Short courses of oral steroids
A short course of prednisolone (typically 1–2 weeks) can dramatically shrink polyps and restore the sense of smell. However, the effects are temporary — polyps tend to regrow when the oral steroid is stopped. Repeated courses carry significant side effects (weight gain, blood sugar changes, bone thinning), so this is used judiciously.
Biologic therapies
For severe, recurrent polyps that don't respond to conventional treatment, biologic medications (such as dupilumab, mepolizumab, or omalizumab) are now available. These target specific inflammatory pathways and can be transformative for patients with refractory disease. They are typically prescribed by a specialist in secondary care and given as regular injections.
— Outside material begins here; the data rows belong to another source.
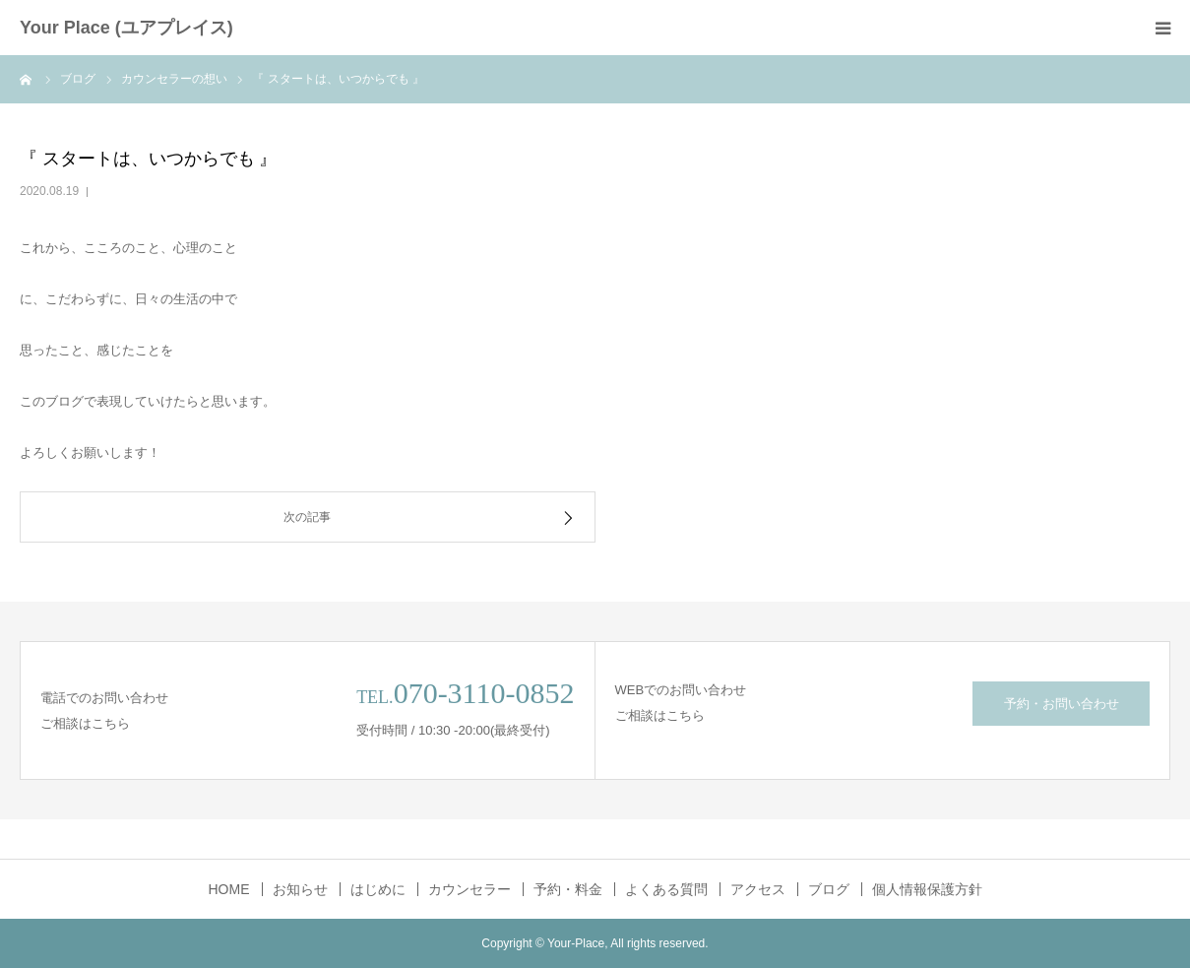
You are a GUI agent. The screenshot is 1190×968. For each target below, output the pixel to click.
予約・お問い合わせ (1061, 703)
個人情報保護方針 (927, 889)
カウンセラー (469, 889)
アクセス (757, 889)
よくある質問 (666, 889)
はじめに (378, 889)
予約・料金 (567, 889)
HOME (229, 889)
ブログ (828, 889)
When is surgery needed for nasal polyps?
Surgery is considered when medical treatment has failed to adequately control symptoms, when polyps are large enough to cause significant obstruction, or when there are complications such as mucocoele formation or orbital involvement.
Functional endoscopic sinus surgery (FESS)
The standard surgical approach is FESS — performed entirely through the nostrils using an endoscope and specialised instruments. There are no external incisions. The goal is to remove the polyps, open the sinus drainage pathways, and create an anatomy that allows topical medications (steroid sprays and rinses) to reach the sinus lining effectively.
FESS is performed under general anaesthesia as a day case. Most patients go home the same day. Recovery involves nasal congestion and blood-stained discharge for 1–2 weeks, with a return to normal activities within 1–2 weeks.
Recurrence
Nasal polyps have a significant recurrence rate — up to 40–60% of patients will develop recurrent polyps within 5 years of surgery. This is why ongoing medical management after surgery is critical. Surgery is not a cure; it's a reset that creates the best conditions for long-term medical control.
Patients with Samter's triad (polyps + asthma + aspirin sensitivity) have the highest recurrence rates and may benefit from aspirin desensitisation therapy after surgery, or biologic therapy to prevent regrowth.
Nasal polyps and your sense of smell
Loss of smell is often the most distressing symptom of nasal polyps. Smell is intimately linked to taste, memory, and quality of life — patients describe food becoming bland, being unable to detect gas leaks or smoke, and losing the emotional connection that familiar scents provide.
The mechanism is usually obstructive — polyps physically block odour molecules from reaching the olfactory receptors at the top of the nasal cavity. In most cases, treating the polyps (medically or surgically) restores the sense of smell, often dramatically. Some patients report their smell returning within days of starting oral steroids.
In long-standing cases, there can also be an inflammatory component where the olfactory nerve fibres themselves are damaged. Recovery may be partial in these cases, and olfactory training (structured smell exercises) can help.